---------- Materials provided

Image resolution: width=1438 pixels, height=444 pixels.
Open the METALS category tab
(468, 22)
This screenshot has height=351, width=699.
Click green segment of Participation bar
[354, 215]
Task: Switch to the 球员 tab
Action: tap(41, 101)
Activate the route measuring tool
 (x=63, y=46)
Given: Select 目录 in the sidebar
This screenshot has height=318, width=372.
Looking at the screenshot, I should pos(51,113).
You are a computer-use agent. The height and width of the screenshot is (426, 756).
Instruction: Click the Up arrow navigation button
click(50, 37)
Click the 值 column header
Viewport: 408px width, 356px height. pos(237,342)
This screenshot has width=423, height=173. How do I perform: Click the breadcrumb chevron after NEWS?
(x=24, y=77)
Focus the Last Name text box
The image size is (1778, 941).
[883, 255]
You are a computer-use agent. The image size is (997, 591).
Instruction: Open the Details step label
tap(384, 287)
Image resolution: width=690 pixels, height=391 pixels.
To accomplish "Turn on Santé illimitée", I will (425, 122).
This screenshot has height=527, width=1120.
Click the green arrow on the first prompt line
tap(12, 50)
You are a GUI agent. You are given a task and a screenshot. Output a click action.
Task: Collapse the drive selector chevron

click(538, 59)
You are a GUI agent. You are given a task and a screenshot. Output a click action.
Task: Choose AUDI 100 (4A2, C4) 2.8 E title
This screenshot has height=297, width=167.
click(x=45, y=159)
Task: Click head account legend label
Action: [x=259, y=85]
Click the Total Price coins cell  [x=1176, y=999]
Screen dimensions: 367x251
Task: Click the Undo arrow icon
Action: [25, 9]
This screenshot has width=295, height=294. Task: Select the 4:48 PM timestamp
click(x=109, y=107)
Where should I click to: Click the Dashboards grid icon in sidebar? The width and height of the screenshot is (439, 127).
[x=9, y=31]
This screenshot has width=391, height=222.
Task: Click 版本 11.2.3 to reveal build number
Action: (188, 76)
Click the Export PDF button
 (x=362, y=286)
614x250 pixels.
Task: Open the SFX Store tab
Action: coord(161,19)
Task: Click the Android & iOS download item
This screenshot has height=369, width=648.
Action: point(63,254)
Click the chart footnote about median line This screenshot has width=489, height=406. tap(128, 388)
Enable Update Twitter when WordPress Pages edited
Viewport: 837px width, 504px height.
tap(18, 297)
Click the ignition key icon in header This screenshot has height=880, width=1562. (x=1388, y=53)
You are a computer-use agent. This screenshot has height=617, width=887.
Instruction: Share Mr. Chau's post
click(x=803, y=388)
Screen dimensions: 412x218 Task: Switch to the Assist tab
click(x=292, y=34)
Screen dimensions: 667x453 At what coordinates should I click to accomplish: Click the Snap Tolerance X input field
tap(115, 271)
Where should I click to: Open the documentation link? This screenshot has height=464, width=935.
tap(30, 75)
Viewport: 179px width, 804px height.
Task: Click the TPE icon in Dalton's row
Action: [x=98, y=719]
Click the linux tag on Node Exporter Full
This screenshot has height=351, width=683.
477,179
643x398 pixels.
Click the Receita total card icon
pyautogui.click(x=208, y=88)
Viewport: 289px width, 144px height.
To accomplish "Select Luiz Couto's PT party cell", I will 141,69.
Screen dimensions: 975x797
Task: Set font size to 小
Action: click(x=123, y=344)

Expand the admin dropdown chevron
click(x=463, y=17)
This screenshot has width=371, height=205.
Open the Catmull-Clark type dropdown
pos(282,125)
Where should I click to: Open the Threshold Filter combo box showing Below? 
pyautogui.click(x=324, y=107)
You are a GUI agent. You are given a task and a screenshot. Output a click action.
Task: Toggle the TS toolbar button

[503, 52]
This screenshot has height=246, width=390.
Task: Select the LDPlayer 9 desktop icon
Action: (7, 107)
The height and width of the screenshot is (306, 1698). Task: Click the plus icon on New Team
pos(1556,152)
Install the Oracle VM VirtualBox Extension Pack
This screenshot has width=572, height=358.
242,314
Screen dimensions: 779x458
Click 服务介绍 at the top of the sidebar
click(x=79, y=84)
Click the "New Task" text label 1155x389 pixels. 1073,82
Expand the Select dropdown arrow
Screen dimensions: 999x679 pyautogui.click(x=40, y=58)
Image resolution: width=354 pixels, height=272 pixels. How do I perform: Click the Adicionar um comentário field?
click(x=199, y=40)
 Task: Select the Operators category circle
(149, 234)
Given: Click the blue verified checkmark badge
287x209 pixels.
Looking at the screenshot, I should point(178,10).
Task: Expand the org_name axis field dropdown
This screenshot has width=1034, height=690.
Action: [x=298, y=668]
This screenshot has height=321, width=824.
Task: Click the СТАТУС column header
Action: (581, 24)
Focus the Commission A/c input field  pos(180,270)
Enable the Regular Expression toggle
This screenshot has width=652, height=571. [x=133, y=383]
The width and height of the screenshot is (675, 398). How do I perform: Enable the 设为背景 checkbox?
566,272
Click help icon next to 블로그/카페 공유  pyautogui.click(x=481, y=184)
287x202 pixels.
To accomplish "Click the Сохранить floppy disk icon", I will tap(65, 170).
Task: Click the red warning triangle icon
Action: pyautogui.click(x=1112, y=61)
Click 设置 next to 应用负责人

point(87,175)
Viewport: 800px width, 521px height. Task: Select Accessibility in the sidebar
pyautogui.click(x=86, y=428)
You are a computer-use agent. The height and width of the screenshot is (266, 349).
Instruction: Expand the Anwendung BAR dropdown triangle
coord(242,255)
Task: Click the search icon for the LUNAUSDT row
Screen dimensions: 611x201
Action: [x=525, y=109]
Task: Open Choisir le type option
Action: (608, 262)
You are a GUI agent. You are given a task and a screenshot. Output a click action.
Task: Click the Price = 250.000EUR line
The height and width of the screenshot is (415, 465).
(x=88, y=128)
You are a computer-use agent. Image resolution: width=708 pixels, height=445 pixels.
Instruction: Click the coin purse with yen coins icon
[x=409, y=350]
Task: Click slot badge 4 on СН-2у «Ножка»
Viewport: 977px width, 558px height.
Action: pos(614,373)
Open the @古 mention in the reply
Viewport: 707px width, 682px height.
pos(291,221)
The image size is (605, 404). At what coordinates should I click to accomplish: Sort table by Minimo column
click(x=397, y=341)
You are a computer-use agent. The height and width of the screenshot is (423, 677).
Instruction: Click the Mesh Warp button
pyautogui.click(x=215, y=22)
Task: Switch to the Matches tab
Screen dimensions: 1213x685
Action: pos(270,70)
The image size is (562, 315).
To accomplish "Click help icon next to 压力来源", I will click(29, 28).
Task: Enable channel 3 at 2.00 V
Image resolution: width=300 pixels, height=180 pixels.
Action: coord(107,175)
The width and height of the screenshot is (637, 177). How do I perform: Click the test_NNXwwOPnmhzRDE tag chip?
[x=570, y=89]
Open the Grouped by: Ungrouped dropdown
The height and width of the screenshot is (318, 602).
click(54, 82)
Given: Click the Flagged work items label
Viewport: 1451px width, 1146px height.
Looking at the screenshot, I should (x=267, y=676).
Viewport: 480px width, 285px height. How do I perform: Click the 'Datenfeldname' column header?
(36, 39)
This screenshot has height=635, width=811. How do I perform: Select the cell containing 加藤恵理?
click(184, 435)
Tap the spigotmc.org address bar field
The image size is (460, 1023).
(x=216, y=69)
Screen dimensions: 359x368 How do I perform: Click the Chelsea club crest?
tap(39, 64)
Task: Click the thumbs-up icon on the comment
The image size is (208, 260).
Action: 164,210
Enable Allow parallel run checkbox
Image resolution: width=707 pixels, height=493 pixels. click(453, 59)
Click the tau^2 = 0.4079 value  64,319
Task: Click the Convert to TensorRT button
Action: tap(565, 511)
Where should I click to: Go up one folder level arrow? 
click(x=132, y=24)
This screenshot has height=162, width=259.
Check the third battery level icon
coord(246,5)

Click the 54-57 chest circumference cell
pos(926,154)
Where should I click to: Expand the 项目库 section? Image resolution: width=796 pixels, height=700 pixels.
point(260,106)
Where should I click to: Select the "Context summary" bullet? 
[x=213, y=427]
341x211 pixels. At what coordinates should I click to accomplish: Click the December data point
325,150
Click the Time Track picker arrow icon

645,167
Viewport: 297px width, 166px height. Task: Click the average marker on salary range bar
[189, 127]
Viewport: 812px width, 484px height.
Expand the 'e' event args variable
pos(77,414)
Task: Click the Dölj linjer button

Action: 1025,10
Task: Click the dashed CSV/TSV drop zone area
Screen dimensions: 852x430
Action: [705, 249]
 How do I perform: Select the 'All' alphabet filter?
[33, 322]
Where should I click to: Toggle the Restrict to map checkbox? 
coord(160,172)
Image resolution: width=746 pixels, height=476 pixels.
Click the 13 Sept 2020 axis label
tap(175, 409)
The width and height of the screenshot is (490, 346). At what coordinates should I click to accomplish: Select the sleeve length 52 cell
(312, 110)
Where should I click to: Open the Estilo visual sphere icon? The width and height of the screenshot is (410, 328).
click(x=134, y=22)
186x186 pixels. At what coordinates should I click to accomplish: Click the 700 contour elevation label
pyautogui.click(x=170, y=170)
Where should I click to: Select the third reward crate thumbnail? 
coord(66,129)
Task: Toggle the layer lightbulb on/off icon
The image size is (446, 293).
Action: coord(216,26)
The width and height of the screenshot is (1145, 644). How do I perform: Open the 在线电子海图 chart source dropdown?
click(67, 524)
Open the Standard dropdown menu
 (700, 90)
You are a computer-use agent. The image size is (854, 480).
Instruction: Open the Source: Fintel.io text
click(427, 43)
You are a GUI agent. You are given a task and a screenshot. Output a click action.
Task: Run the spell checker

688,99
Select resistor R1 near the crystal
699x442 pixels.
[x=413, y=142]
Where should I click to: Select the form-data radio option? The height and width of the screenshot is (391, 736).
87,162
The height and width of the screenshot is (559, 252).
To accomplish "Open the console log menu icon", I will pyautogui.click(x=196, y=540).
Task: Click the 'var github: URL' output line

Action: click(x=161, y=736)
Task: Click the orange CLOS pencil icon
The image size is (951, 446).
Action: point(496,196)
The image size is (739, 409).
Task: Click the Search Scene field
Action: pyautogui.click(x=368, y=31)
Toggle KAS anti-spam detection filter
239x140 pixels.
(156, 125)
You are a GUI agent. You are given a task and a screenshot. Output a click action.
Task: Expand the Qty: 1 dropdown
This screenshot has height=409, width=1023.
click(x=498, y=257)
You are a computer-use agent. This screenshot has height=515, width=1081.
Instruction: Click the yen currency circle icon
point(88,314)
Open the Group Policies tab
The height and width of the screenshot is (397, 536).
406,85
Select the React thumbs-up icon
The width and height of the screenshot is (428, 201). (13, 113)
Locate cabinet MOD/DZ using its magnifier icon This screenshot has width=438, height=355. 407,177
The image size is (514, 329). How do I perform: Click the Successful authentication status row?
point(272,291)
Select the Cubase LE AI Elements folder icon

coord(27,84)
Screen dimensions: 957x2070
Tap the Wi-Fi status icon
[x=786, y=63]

--------------------

Task. From the entries above, give again exactly the lines running from the line with "Given: Select 目录 in the sidebar" to the line with "Click the chart"; include both of those lines.

Completed task.
Given: Select 目录 in the sidebar
This screenshot has height=318, width=372.
Looking at the screenshot, I should pos(51,113).
You are a computer-use agent. The height and width of the screenshot is (426, 756).
Instruction: Click the Up arrow navigation button
click(50, 37)
Click the 值 column header
Viewport: 408px width, 356px height. pos(237,342)
This screenshot has width=423, height=173. How do I perform: Click the breadcrumb chevron after NEWS?
(x=24, y=77)
Focus the Last Name text box
The image size is (1778, 941).
[883, 255]
You are a computer-use agent. The image size is (997, 591).
Instruction: Open the Details step label
tap(384, 287)
Image resolution: width=690 pixels, height=391 pixels.
To accomplish "Turn on Santé illimitée", I will (425, 122).
This screenshot has height=527, width=1120.
Click the green arrow on the first prompt line
tap(12, 50)
You are a GUI agent. You are given a task and a screenshot. Output a click action.
Task: Collapse the drive selector chevron

click(538, 59)
You are a GUI agent. You are given a task and a screenshot. Output a click action.
Task: Choose AUDI 100 (4A2, C4) 2.8 E title
This screenshot has height=297, width=167.
click(x=45, y=159)
Task: Click head account legend label
Action: [x=259, y=85]
Click the Total Price coins cell  [x=1176, y=999]
Screen dimensions: 367x251
Task: Click the Undo arrow icon
Action: [25, 9]
This screenshot has width=295, height=294. Task: Select the 4:48 PM timestamp
click(x=109, y=107)
Where should I click to: Click the Dashboards grid icon in sidebar? The width and height of the screenshot is (439, 127).
[x=9, y=31]
This screenshot has width=391, height=222.
Task: Click 版本 11.2.3 to reveal build number
Action: (188, 76)
Click the Export PDF button
 (x=362, y=286)
614x250 pixels.
Task: Open the SFX Store tab
Action: coord(161,19)
Task: Click the Android & iOS download item
This screenshot has height=369, width=648.
Action: point(63,254)
Click the chart footnote about median line This screenshot has width=489, height=406. tap(128, 388)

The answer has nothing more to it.